BEGIN Selected extract
The Afro American · May 15, 1948
WHY NOT BENEDICT ARNOLD?
Speaking at the dedication of a Robert E. Lee-Stonewall Jackson monument in Baltimore a week ago, Gov, William Preston Lane said that the scars of the Civil War have long since been healed. What does he mean, “healed””?
The governor is president of a conference of governors of 17 Southern States whose chief goal now is to keep all existing college, university, and professional schools “for white only” and, in general, to oppose President Truman’s program of civil rights for all.
Mayor Thomas D’Alesandro of Baltimore said, “we can look for inspiration to the lives of Lee and Jackson to remind us to be resolute and determined in preserving our sacred institutions.”
The “sacred institution” which Lee and Jackson sought to wreck was this Federal union of ours.
The “sacred institution” they sought to preserve was slavery.
Actually, both Lee and Jackson were an example of small town rebels who walked roughshod over humble people in an attempt to build a State on the foundation of slave labor.
Hitler killed Jews. Lee and Jackson exploited colored people as animals and property.
END Selected extract
BEGIN Supplied data
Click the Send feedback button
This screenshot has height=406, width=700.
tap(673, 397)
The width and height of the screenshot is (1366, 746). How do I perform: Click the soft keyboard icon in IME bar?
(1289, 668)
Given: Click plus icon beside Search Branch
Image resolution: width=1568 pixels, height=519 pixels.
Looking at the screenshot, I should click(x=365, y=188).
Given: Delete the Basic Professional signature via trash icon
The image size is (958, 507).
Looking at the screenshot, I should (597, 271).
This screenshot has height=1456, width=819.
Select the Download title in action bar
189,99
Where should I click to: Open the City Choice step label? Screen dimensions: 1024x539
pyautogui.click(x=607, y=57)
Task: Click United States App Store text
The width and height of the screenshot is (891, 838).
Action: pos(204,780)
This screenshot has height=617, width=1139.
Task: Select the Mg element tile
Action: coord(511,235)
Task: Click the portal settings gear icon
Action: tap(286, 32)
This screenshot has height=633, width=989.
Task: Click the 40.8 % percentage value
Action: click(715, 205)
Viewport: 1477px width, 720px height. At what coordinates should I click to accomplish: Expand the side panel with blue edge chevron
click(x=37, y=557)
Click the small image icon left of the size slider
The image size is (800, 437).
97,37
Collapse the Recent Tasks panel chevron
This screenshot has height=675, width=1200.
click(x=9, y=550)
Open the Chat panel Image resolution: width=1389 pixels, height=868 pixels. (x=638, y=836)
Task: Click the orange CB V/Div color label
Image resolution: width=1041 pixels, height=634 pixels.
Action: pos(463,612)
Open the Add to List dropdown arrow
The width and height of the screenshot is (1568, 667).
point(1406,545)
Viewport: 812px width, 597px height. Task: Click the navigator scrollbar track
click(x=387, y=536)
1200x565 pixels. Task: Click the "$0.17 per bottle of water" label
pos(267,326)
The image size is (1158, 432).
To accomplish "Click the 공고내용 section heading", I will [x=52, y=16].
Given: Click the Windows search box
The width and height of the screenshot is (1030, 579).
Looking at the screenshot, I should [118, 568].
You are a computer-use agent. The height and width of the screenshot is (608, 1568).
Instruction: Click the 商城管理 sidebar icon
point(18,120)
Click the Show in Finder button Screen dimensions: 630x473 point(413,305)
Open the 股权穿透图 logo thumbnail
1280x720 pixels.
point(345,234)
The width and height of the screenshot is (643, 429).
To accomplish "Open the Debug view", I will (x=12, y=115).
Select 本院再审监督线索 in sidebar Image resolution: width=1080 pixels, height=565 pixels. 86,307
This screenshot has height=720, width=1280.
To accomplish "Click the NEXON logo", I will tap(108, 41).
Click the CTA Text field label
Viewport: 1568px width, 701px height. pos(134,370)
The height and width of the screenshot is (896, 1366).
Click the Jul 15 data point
END Supplied data
- **Required work**
1/ According to the Afro American editorial, how many Southern States belong to the governors' conference that Gov. Lane heads?
2/ Carry the Afro American editorial on from its last sentence.
The lines have no connection to the Afro American editorial.

- **Responses by item number**
1/ 17

2/
If we do right today to try the Nazi gang for crimes against humanity in World War I1, then Abe Lincoln was a sissy in not hanging Jeff Davis, Lee, Jackson, Stevens, and the whole caboodle of Confederate government leaders and military commanders:
First, for violating their oaths of office and their sworn allegiance to the flag.
Second, for making war against the government of the United States and treasonably conspiring with foreign powers for its destruction.
Third, for willfully dishonoring flags of truce, for murdering in cold blood captured colored troops and their white officers, for the horrible conditions imposed upon colored Union soldiers which caused the death of thousands in Southern prison camps.
To the Confederates, President Lincoln was a “baboon,” a “low-bred obscure clown,” “a Black Republican,” a “gorilla.”
Newspapers of that day accused the rebels of cutting off the heads of dead Union troops at Manassas, of burying officers with their faces downward, nailing white officers of colored troops to trees.
General U.S. Grant, looking at Lee’s 55,000 troops before Richmond, declared: “These men (including Lee) we must kill before we can have peace.”
Actually, the whole Civil War, provoked and begun by the Confederacy, was recklessly conceived and stupidly executed.
Here were eleven Southern States dictating to the whole United States, much as the Conference of Southern Governors of this day seeks to do.
These States had only half the population and less than a fourth of the matter and intelligence of the North.
Next to slavery their fatal and misguided belief in States’ rights caused their own destruction.
Every Southern State was believed to be an independent| republic. Troops raised in one State could not be moved to another without its consent. Some rebels never could be persuaded to cross the Mississippi River. They said they never enlisted to fight on this side.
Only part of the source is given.